Insects are sentient (Introduction)

by David Turell @, Thursday, April 27, 2017, 18:46 (444 days ago)

A number of simple examples are given:

"Wasps may strike us as buzzing, sometimes stinging, annoyances when we spend time outdoors. But there’s another way to look at them: as animals with busy brains. Paper wasps, with a brain less than 0.01 percent the size of our own, recognize individuals who are important to them. Neurobiologist Elizabeth Tibbetts discovered this fact when she altered wasps’ facial features by applying modeling paint to them. Nestmates of these suddenly different-looking wasps responded in an atypically aggressive way, while their behavior toward control wasps, who were daubed with paint but whose facial features remained unaltered, didn’t change at all.


“'Most strikingly,” she and her co-author Adrian Dyer write, “simply removing the antennae from a wasp face image or rearranging the face components dramatically reduced their impressive face-learning capacity.” This fact suggests to Tibbetts and Dyer that the wasps process faces holistically in specialized parts of the brain, as we humans do.


"Reviewing studies of wasps and bees in general, Tibbetts and Dyer conclude that “there is ever so much more going on their teensy brains than we could have imagined possible.”

"Does that conclusion apply to other insects?

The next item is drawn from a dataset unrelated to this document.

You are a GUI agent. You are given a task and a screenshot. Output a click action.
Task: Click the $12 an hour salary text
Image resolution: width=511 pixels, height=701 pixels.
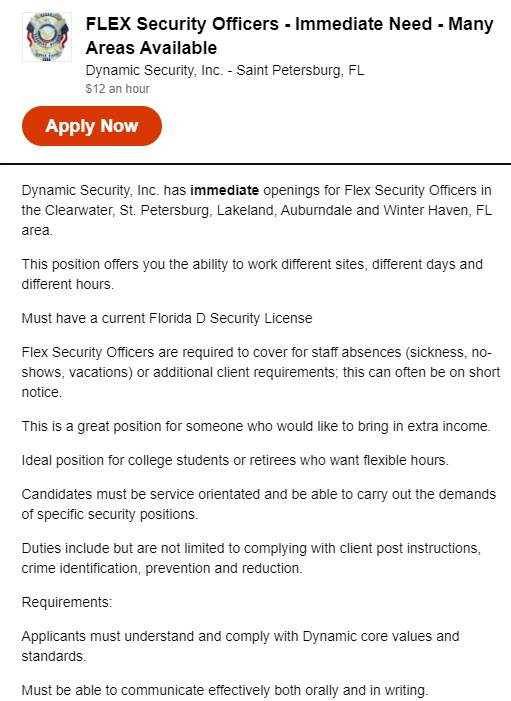(x=118, y=89)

Yes, if we’re talking about learning. In entomology, learning is defined as the ability to acquire, and represent in one’s brain, new information. Historically, the working assumptions in entomology were all about instinct. The reigning equation “simple nervous systems = behaviors driven by hard-wired instinct” was straightforward enough—and also spectacularly wrong.


"In an ingenious experiment, fruit fly subjects were first trained to avoid a certain strong smell, then offered a choice between two samples of that smell whose intensities varied by degrees. The insects took longer to make their choice when the difference in smell was subtle (or minimal) than when it was pronounced (or maximal). Neuroscientist Shamik DasGupta and his team concluded that the experimental outcome “bears the behavioral signature of evidence accumulation.” In other words, these insects wait until they have gathered enough information to make a reasonable choice when presented with options that complicate decision-making.


"Far more famous an example of insect learning is the honeybees’ waggle dance. In this case, the acquiring of new information happens socially. Performing in the dark hive, the dancers, experienced forager bees, clue in younger, naïve bees about how far to fly, and in what direction, to find suitable flowers. Thanks to scientific experiments, we know that the dances do not operate like the GPS devices that send us, via detailed driving instructions, to a pinpoint location. Instead, they convey information that directs the observer bees to the right general region. There, the flowers themselves provide sight and smell cues; the bees zero in on these beacons and begin to forage.


"DiRienzio and his coauthors, it turns out, think that crickets use the sounds they hear—or don’t hear—to figure out population density. The crickets who hear nothing assume that they will face little competition from other males in their forays to find females, and act accordingly—asserting greater dominance than they would if they had discerned evidence of greater competition around them. In other words, signals from the surrounding environment alter cricket personality.


"Generalizing about an enormous taxonomic group of animals is risky. Nonetheless, writing in 2014, Oliver Sacks felt confident enough to offer a summary that resonates with the material reviewed in this chapter: “We often think of insects as tiny automata—robots with everything built-in and programmed. But it is increasingly evident that insects can remember, learn, think, and communicate in quite rich and unexpected ways. Much of this, doubtless, is built-in—but much, too, seems to depend on individual experience.” It’s precisely that unexpected angle that we need to keep our eye on. While it’s far less easy to offer a definitive statement about sentience in insects than about intelligence or personality, insects are surprising us."

Comment: I believe Sacks is correct. It takes a brain to experience stimuli and learn to respond. I've skiopped some exaples in the essay.